== Work request ==
Determine the number of lines in the data that contain "agent", and write only that number.

== Dataset extract ==
+-------+

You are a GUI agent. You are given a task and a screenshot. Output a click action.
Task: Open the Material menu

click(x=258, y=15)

+-------+

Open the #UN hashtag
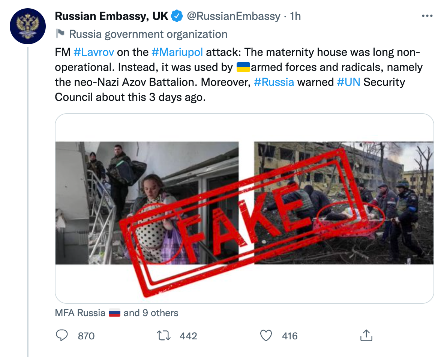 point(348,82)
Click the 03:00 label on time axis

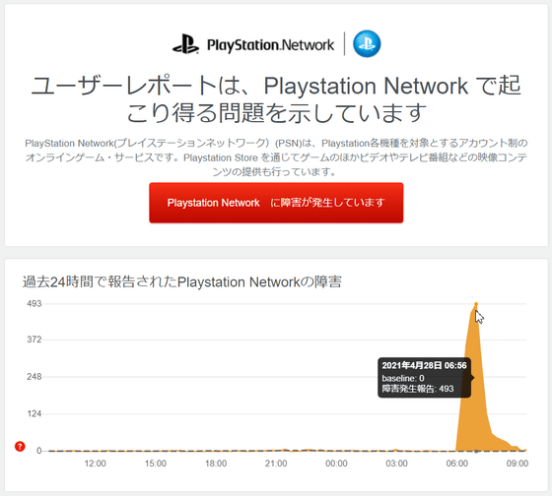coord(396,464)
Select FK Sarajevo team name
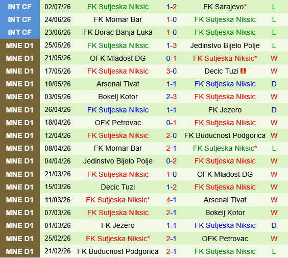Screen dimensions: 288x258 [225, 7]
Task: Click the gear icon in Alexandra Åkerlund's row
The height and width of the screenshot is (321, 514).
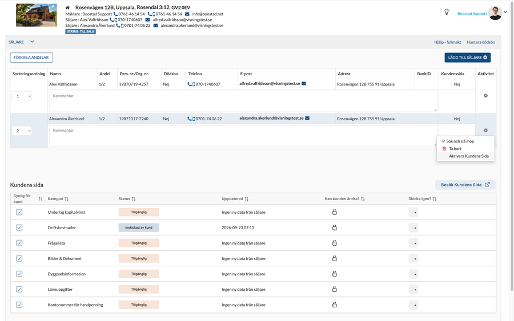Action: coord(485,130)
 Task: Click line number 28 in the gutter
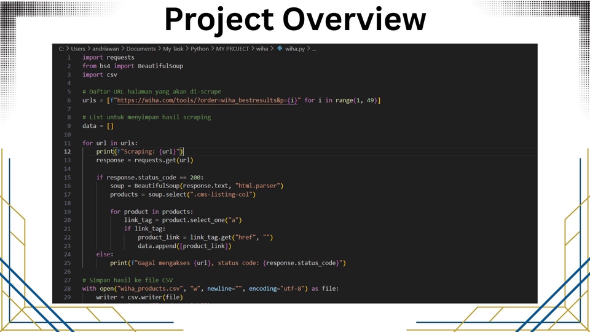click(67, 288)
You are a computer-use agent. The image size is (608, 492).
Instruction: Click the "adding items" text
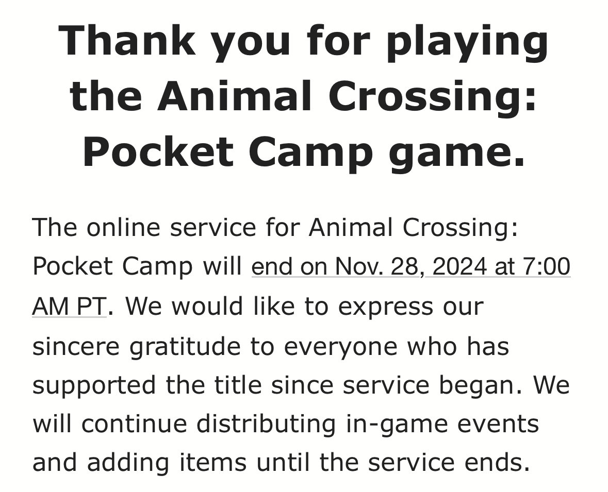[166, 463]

+-------+

== Exercise response ==
2